Draft Day rarely missteps and becomes a riveting picture that works as great entertainment at the movies.”

Ivan Reitman’s Draft Day reminds me a great deal of Non-Stop, one of the more surprising action films to be released in quite sometime. Both films could’ve been disasters with a few missteps, but thanks to terrific writing and effective editing, both films turned out to be a rousing good time.

Through and through, I was kind of astonished at what Draft Day managed to accomplish. The film manages to work as a humanization of the pressures and anxiety that faces numerous souls on the day of the NFL Draft, detail believable pressure that is put on a couch of a subpar team, show us the constant desire a team’s management faces in efforts to please their long-suffering fanbase as well as their front office, and show often contentious relationships between players, potential players, coaches, and owners.

These are lofty goals for a film that also wants to throw a romance, some creative editing, and some comedy in the mix, but Draft Day rarely missteps and becomes a riveting picture that works as great entertainment at the movies. For hardened football fans, it’s a rare and exhilarating up-close look at the inner-workings, and cutthroat, sometimes unfair negotiations that often plague the most significant and important day of the NFL offseason. In a rare instance, for casual viewers like myself, the film provides the same sort of delights. The game-lingo doesn’t become alienating, the film never juggles too many characters, and the film always maintains a linear timeline of events and narrative structure in order to not lose us less in touch.

Draft Day
Directed by
Ivan Reitman
Cast
Kevin Costner, Chadwick Boseman, Jennifer Garner
Release Date
11 April 2014
Steve’s Grade: B+

The film follows Sonny Weaver, Jr. (Kevin Costner), the general manager for the Cleveland Browns who has been met with harsh criticism after a 5-1 season start morphed into a 6-10 finish after the team’s quarterback Brian Drew (Tom Welling) was injured. Sonny also has the pressure of living up to his recently-deceased father, one of the most renowned football coaches of recent time. We are introduced to Sonny and most of the Browns general management on the day of the NFL draft, twelve hours before the event begins with the clock ticking.

Sonny, however, still has deals to make, and is eyeing three promising players: quarterback Bo Callahan (Josh Pence), last year’s Heisman Trophy winner who bears a lot of promise, linebacker Vontae Mack (Chadwick Boseman of “42” fame), who bears a heart of gold and an unusual amount of commitment, and another promising rookie Ray Jennings (played by real life Houston Texans running-back Arian Foster). Up until the last minute, Sonny, along with the Browns head coach Vince Penn (Denis Leary), are cutting deals left and right, trying to secure a strong pick so Cleveland Browns fans will have a team to root for this season, so the team doesn’t come out like a bust this season at the draft, and to to simultaneously secure some sort of a future for the Browns financially and strategically.

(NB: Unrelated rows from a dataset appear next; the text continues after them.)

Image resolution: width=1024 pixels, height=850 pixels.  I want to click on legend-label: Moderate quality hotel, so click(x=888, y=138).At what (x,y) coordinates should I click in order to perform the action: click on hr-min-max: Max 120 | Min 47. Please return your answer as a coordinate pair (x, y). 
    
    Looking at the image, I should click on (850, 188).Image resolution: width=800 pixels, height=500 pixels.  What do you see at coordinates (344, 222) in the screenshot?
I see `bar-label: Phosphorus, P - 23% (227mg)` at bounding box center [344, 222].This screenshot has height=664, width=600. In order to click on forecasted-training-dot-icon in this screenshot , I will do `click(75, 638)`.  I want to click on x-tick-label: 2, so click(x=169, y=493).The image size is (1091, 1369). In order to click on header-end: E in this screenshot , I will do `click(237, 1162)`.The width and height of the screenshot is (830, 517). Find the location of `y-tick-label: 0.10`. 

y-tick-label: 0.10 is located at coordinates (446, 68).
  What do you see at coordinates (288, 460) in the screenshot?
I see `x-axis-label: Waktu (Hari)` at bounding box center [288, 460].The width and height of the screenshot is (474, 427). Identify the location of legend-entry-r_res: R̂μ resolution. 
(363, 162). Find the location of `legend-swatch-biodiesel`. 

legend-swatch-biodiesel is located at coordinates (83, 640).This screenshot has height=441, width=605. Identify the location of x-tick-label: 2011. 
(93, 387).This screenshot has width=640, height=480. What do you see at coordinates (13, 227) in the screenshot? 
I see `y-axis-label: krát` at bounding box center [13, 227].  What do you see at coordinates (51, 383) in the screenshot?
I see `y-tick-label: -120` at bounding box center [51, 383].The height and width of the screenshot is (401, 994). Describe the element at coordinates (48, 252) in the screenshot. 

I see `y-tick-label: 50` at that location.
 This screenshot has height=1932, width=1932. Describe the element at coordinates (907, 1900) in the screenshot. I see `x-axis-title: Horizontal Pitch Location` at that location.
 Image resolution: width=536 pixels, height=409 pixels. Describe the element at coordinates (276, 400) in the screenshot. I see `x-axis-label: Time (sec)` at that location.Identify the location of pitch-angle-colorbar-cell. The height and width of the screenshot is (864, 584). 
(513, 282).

Draft Day surprisingly benefits from some of the best editing I’ve seen all year in film, done by Sheldon Kahn and Dana E. Glauberman, both of whom have collaborated with Reitman in the past. Kahn and Glauberman toy with shots here, often using the split-screen method for telephone conversations, but allowing the characters to walk into each others frame and even cut past the central dividing line. This allows for a pleasantly different sort of shot-structure that keeps the film entertaining, especially as the boxes the characters are start growing or shrinking in size.

Finally, there are the writing team of Rajiv Joseph and Scott Rothma, who devote a great deal of time to character-conversation and relations, making the film constantly changing in terms of who likes who, who is with who, and who supports who in their decisions. Joseph and Rothma keep these relationships in a state that is constantly brewing or changing rapidly, providing for consistent entertainment. However, one of their strongest moves is towards the end, when the final call has the ability to upset a great deal of people, stun many, and excite and please many, even with the outcome being unknown by all parties.

Draft Day‘s biggest misstep is offering a terribly cliche and uninteresting look at Sonny’s relationship with his assistant Ali Parker (Jennifer Garner), which goes nowhere and only serves as a slow-down point for all the excitement going on behind the closed doors and over the phone. In the long run, however, some will see Draft Day as a lesser Moneyball that only bears the difference of being a tad more comedic and more lighthearted and by-the-numbers. This is certainly true, the way I see it, but I also find it to be one of the most entertaining lighthearted, by-the-numbers flicks in sometime, offering up great aesthetic surprises, intriguing drama, and a well-warranted look at the behind-the-scenes inner-workings of one of the most beloved sports in America.